MMM vendors with India CTV capabilities

Building an MMM requires statistical expertise, marketing data integration, and model calibration experience specific to the Indian market. The following vendors have worked with Indian advertisers on MMM studies that include TV (linear and/or streaming):

  • Analytic Partners: One of the most sophisticated MMM-plus-MTA (unified measurement) vendors globally. Has India engagements, typically with large multinational brands. Integrates CTV data where available.
  • Nielsen Marketing Mix: Long-established in India for linear TV MMM. CTV integration is a newer capability being added to their India model infrastructure.
  • IRI (now part of Circana): Strong in FMCG sectors. India CTV integration is limited compared to their US capability.
  • Local analytics firms: Several India-based analytics consultancies (Hansa Research, Madison's analytics arm, etc.) offer MMM services calibrated to the Indian market, including CTV where data is available. These tend to be more accessible in cost than global vendors.
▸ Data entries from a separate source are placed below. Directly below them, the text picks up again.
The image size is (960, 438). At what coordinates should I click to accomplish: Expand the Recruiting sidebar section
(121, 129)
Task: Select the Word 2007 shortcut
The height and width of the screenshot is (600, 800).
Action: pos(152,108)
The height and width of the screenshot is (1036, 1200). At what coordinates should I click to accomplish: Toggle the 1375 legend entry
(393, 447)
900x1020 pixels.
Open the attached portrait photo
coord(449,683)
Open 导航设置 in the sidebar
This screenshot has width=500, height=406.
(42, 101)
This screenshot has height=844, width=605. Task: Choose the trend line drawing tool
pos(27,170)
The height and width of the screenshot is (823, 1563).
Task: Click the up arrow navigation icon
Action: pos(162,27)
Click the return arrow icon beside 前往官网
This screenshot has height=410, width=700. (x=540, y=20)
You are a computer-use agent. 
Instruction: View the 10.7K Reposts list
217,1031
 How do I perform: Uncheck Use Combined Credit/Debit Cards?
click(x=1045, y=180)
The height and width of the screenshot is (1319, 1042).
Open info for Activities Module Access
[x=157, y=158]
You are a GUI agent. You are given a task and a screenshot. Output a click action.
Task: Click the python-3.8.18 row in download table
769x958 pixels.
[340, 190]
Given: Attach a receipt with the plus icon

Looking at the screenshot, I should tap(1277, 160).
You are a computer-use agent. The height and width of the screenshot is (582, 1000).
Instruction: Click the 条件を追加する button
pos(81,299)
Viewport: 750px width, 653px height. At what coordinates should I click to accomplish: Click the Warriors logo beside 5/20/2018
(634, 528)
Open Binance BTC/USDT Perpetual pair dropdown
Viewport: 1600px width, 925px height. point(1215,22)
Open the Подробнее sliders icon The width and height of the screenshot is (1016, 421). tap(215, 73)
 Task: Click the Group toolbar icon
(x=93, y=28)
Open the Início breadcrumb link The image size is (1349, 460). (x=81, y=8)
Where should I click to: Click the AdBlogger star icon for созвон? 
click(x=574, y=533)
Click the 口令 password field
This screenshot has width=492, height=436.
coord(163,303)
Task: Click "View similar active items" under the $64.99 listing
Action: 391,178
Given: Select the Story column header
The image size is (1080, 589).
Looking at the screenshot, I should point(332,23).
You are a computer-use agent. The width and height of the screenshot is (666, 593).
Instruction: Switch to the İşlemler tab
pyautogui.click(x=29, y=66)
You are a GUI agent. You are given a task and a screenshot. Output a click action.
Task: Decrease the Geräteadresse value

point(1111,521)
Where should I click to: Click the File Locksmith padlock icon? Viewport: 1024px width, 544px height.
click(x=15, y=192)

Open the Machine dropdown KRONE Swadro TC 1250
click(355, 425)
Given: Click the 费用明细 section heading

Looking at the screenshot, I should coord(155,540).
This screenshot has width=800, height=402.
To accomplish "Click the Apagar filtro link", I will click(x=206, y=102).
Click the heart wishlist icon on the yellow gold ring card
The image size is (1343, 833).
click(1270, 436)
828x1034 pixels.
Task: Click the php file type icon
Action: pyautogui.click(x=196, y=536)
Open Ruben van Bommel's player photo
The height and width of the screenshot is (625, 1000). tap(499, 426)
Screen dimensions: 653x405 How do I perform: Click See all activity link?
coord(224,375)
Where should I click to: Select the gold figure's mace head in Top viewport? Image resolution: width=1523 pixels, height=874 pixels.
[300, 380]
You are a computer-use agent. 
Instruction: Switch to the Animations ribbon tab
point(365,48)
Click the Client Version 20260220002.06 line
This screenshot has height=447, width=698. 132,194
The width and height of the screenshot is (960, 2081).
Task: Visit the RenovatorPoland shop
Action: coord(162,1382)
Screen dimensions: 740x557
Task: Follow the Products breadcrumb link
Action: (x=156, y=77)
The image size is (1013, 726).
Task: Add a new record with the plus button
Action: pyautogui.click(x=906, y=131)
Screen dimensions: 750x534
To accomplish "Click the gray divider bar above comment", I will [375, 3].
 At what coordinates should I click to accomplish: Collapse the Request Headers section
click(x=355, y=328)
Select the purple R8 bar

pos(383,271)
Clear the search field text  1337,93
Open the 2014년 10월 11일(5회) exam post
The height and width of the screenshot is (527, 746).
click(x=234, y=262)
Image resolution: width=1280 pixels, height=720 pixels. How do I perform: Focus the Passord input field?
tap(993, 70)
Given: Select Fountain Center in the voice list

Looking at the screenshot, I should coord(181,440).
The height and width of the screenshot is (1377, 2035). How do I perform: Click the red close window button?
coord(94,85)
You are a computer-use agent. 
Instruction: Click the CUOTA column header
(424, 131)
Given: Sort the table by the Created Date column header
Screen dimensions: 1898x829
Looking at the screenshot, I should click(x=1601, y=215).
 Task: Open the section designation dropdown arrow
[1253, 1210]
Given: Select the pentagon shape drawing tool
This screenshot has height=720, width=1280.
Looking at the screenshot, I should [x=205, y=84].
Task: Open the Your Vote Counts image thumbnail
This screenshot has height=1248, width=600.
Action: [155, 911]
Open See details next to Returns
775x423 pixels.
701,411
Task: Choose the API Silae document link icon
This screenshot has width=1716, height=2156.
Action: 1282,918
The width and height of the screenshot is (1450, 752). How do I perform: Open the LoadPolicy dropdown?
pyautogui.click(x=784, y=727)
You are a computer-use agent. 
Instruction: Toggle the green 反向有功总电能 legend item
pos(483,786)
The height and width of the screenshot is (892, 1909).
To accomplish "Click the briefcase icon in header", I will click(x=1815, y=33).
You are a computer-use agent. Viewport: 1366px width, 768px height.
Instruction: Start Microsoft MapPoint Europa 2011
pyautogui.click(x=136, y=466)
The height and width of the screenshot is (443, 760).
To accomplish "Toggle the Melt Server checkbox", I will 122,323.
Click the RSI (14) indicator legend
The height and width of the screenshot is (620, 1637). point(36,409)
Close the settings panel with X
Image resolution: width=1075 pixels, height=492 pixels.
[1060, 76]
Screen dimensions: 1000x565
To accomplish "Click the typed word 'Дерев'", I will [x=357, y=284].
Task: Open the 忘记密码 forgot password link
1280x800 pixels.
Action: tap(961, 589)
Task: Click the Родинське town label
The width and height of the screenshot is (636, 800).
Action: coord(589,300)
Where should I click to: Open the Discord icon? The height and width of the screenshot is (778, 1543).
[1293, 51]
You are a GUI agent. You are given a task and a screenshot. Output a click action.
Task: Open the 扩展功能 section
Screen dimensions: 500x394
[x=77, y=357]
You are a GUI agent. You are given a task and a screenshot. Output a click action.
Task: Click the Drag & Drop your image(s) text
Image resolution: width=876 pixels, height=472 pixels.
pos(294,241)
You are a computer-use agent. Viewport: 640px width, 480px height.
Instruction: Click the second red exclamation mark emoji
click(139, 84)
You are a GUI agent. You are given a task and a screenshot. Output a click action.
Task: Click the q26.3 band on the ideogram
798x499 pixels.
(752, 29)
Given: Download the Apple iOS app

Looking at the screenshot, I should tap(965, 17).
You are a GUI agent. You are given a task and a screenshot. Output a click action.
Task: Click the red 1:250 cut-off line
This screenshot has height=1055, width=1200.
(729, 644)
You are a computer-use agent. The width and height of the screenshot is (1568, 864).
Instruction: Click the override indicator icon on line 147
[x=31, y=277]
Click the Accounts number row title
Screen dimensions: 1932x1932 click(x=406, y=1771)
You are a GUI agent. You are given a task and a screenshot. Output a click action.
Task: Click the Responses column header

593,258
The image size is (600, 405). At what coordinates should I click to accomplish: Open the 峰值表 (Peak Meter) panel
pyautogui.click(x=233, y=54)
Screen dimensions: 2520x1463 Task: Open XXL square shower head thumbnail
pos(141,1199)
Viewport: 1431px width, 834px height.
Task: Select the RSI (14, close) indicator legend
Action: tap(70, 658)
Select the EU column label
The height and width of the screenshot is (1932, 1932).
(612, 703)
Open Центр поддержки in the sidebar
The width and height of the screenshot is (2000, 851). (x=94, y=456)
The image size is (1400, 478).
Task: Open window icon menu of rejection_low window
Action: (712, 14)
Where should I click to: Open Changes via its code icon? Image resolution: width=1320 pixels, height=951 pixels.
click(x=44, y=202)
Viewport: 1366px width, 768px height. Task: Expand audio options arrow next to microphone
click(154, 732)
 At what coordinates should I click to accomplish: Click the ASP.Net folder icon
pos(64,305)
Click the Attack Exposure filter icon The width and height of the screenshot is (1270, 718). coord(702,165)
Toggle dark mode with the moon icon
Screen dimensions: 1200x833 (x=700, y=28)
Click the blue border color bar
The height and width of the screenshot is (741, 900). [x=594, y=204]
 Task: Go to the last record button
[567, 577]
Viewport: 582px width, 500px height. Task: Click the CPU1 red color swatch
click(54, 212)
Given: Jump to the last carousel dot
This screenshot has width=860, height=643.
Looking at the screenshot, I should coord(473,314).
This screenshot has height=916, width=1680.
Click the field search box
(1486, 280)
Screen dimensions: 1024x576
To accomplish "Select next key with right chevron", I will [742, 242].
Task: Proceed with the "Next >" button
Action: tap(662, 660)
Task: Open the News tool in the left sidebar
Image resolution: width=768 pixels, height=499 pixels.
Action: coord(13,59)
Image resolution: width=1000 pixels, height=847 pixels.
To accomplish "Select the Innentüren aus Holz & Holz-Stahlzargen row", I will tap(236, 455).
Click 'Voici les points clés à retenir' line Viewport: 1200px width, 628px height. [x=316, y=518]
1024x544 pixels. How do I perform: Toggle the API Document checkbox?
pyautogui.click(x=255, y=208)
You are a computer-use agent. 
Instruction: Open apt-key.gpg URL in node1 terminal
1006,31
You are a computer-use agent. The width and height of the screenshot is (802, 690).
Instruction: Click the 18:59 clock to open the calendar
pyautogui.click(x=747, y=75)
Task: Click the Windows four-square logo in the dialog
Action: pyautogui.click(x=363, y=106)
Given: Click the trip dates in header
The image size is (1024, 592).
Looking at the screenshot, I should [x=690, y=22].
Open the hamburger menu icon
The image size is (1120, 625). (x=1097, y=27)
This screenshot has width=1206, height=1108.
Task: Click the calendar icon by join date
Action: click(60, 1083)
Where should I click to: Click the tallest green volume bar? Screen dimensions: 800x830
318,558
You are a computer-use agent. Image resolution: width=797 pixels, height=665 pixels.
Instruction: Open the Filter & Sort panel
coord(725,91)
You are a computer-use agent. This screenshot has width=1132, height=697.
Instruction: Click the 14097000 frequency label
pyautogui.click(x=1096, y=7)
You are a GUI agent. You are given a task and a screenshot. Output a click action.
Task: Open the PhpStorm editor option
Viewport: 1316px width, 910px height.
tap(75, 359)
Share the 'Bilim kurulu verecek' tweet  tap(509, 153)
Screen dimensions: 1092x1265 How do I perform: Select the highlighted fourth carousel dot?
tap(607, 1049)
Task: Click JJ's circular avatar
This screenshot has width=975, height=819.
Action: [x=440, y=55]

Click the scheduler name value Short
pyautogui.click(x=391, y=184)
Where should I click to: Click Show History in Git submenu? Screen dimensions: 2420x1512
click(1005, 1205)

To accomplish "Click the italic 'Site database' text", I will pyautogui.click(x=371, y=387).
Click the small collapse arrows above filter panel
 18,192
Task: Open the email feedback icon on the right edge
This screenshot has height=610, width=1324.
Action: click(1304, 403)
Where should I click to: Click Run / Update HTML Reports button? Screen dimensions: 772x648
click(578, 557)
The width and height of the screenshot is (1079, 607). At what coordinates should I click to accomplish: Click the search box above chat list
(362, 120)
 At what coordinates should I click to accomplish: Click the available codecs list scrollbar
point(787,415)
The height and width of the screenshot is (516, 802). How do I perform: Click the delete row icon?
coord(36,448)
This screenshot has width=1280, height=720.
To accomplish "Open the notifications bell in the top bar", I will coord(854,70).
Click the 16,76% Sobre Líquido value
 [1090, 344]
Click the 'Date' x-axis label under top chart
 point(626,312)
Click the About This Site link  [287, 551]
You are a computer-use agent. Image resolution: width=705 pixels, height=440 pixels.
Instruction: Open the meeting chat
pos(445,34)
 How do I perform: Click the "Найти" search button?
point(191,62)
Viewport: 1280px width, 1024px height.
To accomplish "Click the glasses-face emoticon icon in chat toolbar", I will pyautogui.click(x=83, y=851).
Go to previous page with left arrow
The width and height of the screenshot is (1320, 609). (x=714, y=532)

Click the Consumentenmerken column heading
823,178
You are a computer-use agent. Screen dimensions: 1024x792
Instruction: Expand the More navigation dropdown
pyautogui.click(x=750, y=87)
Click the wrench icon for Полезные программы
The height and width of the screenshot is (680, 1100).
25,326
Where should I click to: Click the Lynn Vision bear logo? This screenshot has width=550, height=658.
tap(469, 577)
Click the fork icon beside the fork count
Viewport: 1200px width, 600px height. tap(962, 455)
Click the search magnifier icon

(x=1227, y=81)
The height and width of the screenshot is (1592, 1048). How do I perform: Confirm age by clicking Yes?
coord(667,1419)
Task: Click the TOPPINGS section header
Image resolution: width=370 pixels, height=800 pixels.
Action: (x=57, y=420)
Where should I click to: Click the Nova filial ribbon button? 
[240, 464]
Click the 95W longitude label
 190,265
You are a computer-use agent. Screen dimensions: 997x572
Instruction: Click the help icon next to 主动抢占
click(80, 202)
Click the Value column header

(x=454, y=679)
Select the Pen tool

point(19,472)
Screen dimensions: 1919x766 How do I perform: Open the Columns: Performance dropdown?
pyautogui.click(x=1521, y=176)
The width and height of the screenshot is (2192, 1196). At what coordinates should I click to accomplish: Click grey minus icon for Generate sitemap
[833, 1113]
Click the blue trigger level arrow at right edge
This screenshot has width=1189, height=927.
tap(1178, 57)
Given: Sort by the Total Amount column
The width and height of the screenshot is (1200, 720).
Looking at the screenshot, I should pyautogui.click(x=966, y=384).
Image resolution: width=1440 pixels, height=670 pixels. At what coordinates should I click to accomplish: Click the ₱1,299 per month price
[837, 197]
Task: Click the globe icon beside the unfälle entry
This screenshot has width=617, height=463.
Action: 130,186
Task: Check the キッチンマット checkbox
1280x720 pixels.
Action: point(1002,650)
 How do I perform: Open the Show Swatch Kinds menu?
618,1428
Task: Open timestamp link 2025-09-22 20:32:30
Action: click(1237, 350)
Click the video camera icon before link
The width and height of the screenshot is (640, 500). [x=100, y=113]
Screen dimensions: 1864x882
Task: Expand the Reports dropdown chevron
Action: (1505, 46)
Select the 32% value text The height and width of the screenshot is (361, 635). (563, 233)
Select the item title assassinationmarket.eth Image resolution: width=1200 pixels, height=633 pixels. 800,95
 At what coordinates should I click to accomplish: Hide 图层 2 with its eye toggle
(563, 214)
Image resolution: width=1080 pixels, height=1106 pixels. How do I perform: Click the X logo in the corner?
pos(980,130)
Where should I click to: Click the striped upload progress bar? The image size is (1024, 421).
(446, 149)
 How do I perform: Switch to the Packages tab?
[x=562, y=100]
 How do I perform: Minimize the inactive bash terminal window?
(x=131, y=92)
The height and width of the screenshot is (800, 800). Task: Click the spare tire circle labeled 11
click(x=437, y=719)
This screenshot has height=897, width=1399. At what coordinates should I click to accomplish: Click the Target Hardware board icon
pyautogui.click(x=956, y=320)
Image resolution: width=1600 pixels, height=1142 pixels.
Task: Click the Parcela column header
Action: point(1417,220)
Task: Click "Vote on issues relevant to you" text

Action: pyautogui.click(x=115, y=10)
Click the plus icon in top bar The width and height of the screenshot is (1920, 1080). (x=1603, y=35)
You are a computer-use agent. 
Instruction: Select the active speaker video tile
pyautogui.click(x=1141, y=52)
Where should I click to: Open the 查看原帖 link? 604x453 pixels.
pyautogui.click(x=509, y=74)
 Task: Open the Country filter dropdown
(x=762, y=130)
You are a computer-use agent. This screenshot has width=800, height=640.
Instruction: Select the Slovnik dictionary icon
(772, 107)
The lag problem: MMM takes months to produce results

The most significant limitation of MMM for tactical campaign management is time. Building a credible MMM model requires 18–36 months of historical data, several weeks of modelling work, and iterative validation. The results come months after the campaigns have run. This makes MMM unsuitable for in-flight campaign optimisation or for evaluating a single campaign's performance — it is a strategic tool, not a tactical one.

For most India CTV advertisers, MMM is appropriate as an annual or semi-annual investment to calibrate the broader media mix. It should be complemented by faster-moving measurement approaches — incrementality tests, brand lift studies — for campaign-level decisions.

India context: practical guidance on CTV and MMM

India's MMM ecosystem for CTV is still developing. Several factors shape what is feasible:

  • Data consistency: CTV in India is relatively new as a significant media channel. Brands that have been running CTV campaigns for less than two years may not have enough historical data points for a robust MMM that includes CTV as a distinct channel.
  • Linear vs streaming split: Many Indian brands still run the majority of their TV budget on linear (GEC, news, sports). If CTV represents less than 15% of total TV spend, it may not be modellable as a separate channel — it may need to be included as part of a broader TV channel or separated only in later model iterations as the spend grows.
  • IPL and cricket seasonality: India's media calendar is dominated by cricket, particularly the IPL. Any MMM for India must account for the extreme media inflation and audience spike during IPL — and must correctly attribute sales lifts to the IPL period versus general CTV advertising. Failure to model the IPL as a separate factor will contaminate the CTV coefficient estimate.
  • Recommended approach: Start with an MMM that includes linear TV as a channel and treats CTV as a sub-component or separate line if spend is sufficient. Run annual model refreshes as CTV spend grows. Complement with quarterly incrementality tests for in-year CTV campaign decisions.